* Exercise details: Retype the records exactly, with nothing added or dropped.

* Information provided:
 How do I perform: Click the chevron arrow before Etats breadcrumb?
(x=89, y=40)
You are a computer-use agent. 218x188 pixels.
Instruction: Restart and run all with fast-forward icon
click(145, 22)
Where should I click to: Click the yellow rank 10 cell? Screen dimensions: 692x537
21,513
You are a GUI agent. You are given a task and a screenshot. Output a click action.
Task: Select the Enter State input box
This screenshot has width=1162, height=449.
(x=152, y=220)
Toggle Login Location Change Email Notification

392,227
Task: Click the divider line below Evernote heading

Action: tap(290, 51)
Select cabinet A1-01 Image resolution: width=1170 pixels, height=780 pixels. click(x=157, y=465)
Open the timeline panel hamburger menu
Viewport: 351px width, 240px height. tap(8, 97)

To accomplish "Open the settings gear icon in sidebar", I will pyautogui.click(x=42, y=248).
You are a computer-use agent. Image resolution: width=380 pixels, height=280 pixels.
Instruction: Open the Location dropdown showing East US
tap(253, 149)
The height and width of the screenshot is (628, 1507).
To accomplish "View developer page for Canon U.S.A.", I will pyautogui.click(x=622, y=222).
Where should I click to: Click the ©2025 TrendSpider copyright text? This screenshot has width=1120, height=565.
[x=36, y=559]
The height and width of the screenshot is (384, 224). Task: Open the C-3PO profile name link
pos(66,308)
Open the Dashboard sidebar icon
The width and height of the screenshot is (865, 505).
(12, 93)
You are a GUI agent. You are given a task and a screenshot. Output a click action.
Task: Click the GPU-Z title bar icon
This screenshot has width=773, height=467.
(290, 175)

* Answer to this problem:
 How do I perform: Click the chevron arrow before Etats breadcrumb?
(x=89, y=40)
You are a computer-use agent. 218x188 pixels.
Instruction: Restart and run all with fast-forward icon
click(145, 22)
Where should I click to: Click the yellow rank 10 cell? Screen dimensions: 692x537
21,513
You are a GUI agent. You are given a task and a screenshot. Output a click action.
Task: Select the Enter State input box
This screenshot has width=1162, height=449.
(x=152, y=220)
Toggle Login Location Change Email Notification

392,227
Task: Click the divider line below Evernote heading

Action: tap(290, 51)
Select cabinet A1-01 Image resolution: width=1170 pixels, height=780 pixels. click(x=157, y=465)
Open the timeline panel hamburger menu
Viewport: 351px width, 240px height. tap(8, 97)

To accomplish "Open the settings gear icon in sidebar", I will pyautogui.click(x=42, y=248).
You are a computer-use agent. Image resolution: width=380 pixels, height=280 pixels.
Instruction: Open the Location dropdown showing East US
tap(253, 149)
The height and width of the screenshot is (628, 1507).
To accomplish "View developer page for Canon U.S.A.", I will pyautogui.click(x=622, y=222).
Where should I click to: Click the ©2025 TrendSpider copyright text? This screenshot has width=1120, height=565.
[x=36, y=559]
The height and width of the screenshot is (384, 224). Task: Open the C-3PO profile name link
pos(66,308)
Open the Dashboard sidebar icon
The width and height of the screenshot is (865, 505).
(12, 93)
You are a GUI agent. You are given a task and a screenshot. Output a click action.
Task: Click the GPU-Z title bar icon
This screenshot has width=773, height=467.
(290, 175)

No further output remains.